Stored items
———
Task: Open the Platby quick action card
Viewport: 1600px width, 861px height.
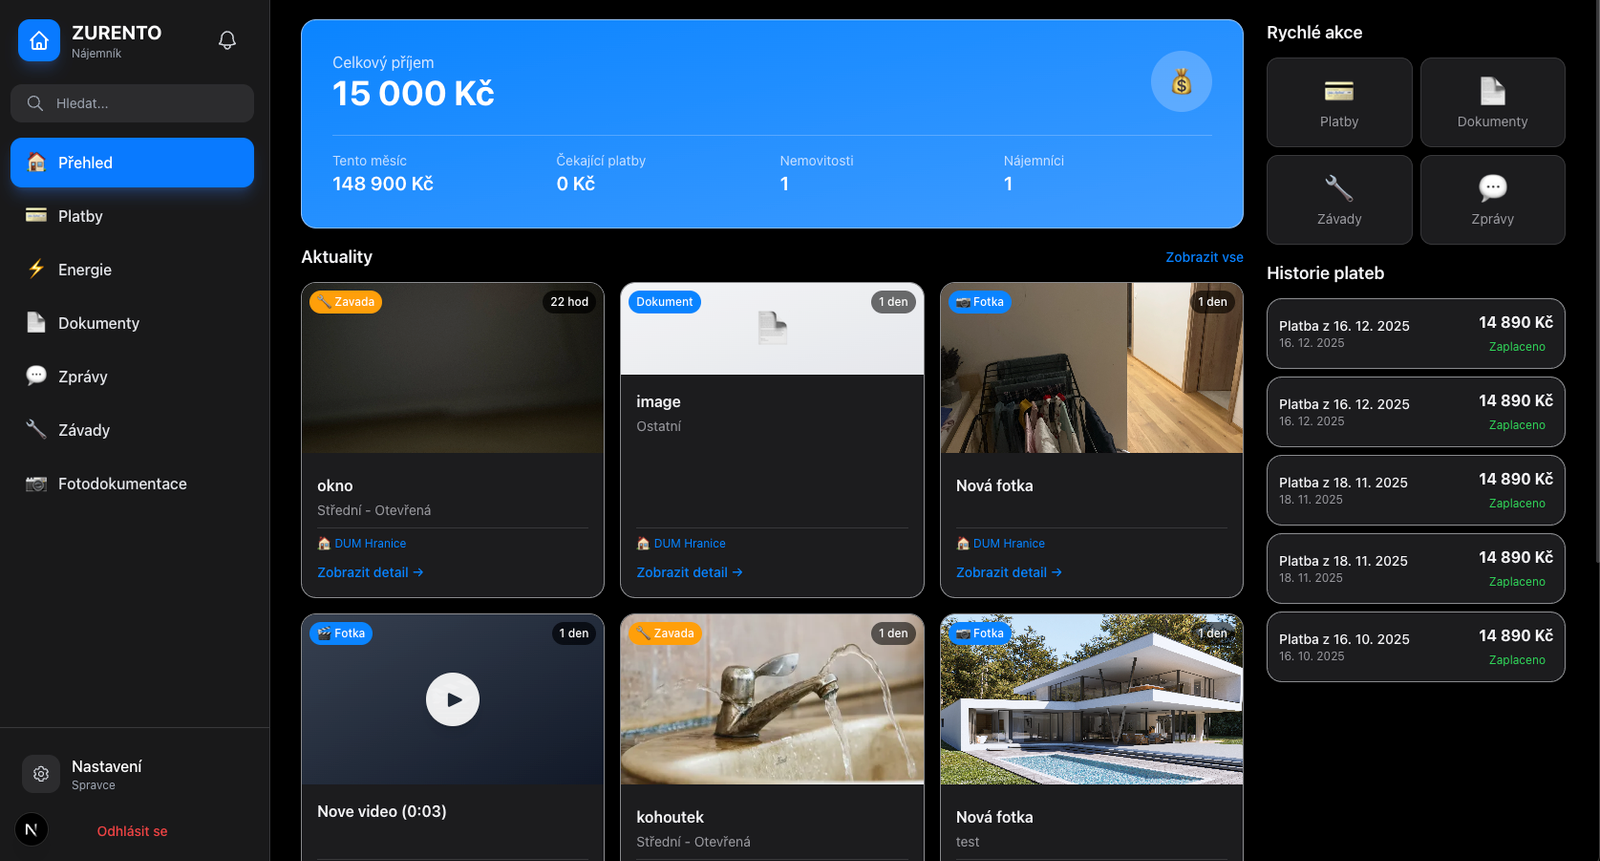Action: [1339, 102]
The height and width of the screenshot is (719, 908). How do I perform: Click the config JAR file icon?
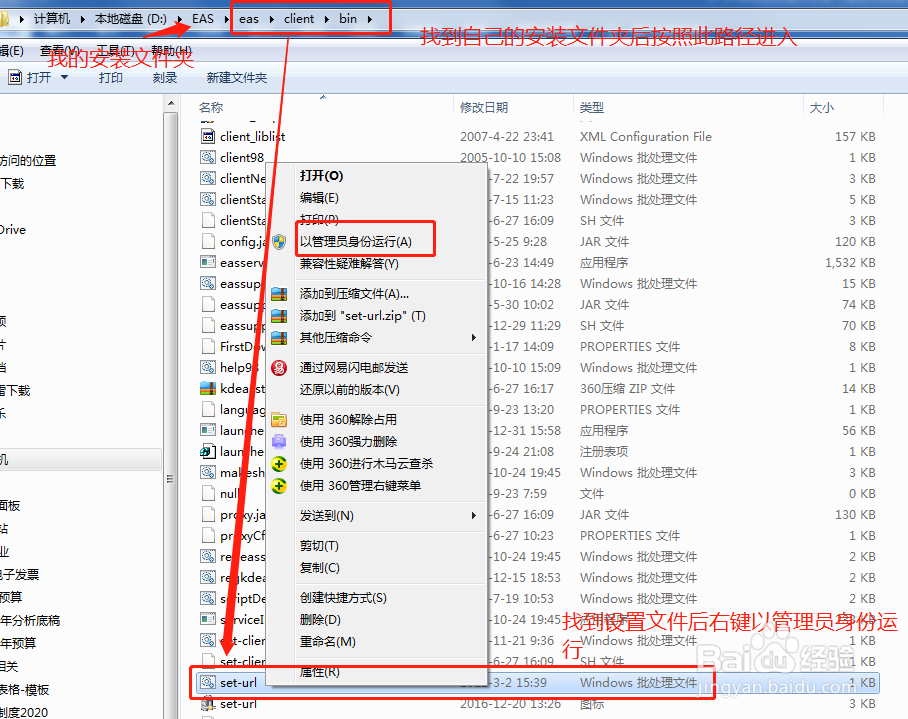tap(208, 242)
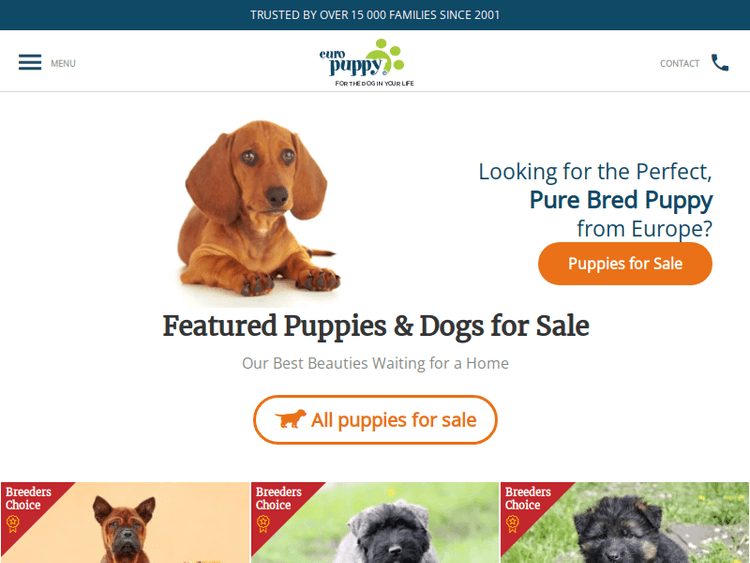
———
**TASK OBJECTIVE**
Could you return each entry word for word, with the images omitted?

**RESULT OF THIS EXERCISE**
Task: Open the Platby quick action card
Viewport: 1600px width, 861px height.
Action: [1339, 102]
The height and width of the screenshot is (719, 908). How do I perform: Click the config JAR file icon?
tap(208, 242)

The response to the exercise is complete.